Dynamics based alignment of proteins: an alternative approach to quantify dynamic similarity
1 Structural Bioinformatics and Computational Biochemistry, University of Oxford, South Parks Road, Oxford, OX1 3QU, UK
2 Department of Statistics, University of Oxford, 1 South Parks Road, Oxford, OX1 3TG, UK
3 Oxford Centre for Integrative Systems Biology, Department of Biochemistry, South Parks Road, Oxford, OX1 3QU, UK
BMC Bioinformatics 2010, 11:188 doi:10.1186/1471-2105-11-188Published: 14 April 2010
The dynamic motions of many proteins are central to their function. It therefore follows that the dynamic requirements of a protein are evolutionary constrained. In order to assess and quantify this, one needs to compare the dynamic motions of different proteins. Comparing the dynamics of distinct proteins may also provide insight into how protein motions are modified by variations in sequence and, consequently, by structure. The optimal way of comparing complex molecular motions is, however, far from trivial. The majority of comparative molecular dynamics studies performed to date relied upon prior sequence or structural alignment to define which residues were equivalent in 3-dimensional space.

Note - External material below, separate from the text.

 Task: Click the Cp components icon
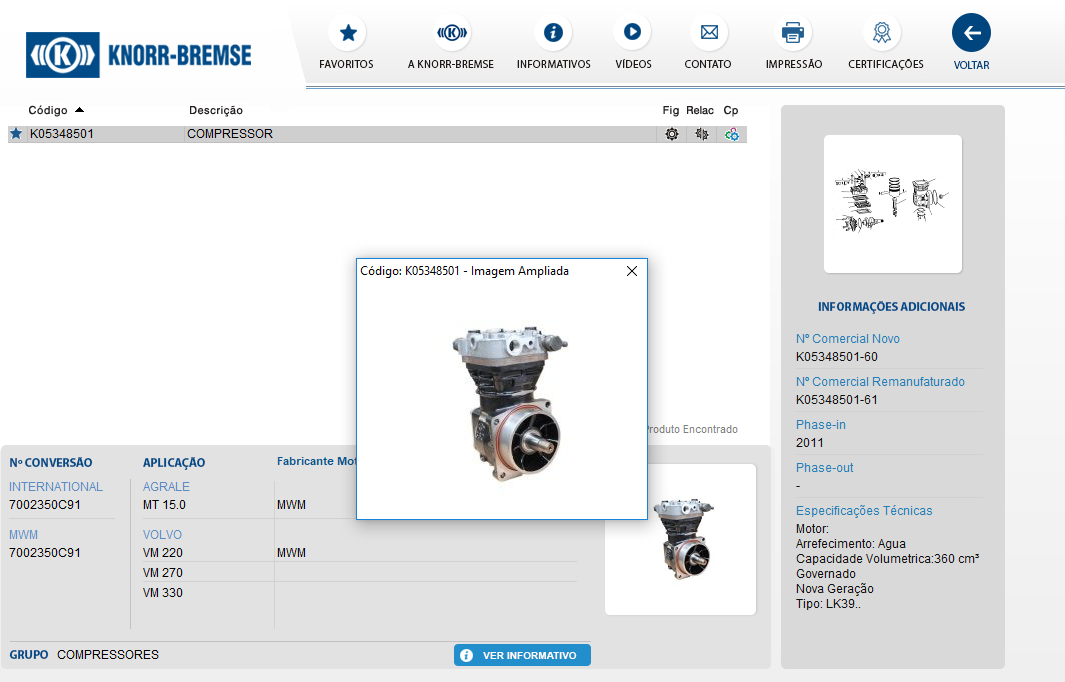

Here we discuss an alternative methodology for comparative molecular dynamics that does not require any prior alignment information. We show it is possible to align proteins based solely on their dynamics and that we can use these dynamics-based alignments to quantify the dynamic similarity of proteins. Our method was tested on 10 representative members of the PDZ domain family.
As a result of creating pair-wise dynamics-based alignments of PDZ domains, we have found evolutionarily conserved patterns in their backbone dynamics. The dynamic similarity of PDZ domains is highly correlated with their structural similarity as calculated with Dali. However, significant differences in their dynamics can be detected indicating that sequence has a more refined role to play in protein dynamics than just dictating the overall fold. We suggest that the method should be generally applicable.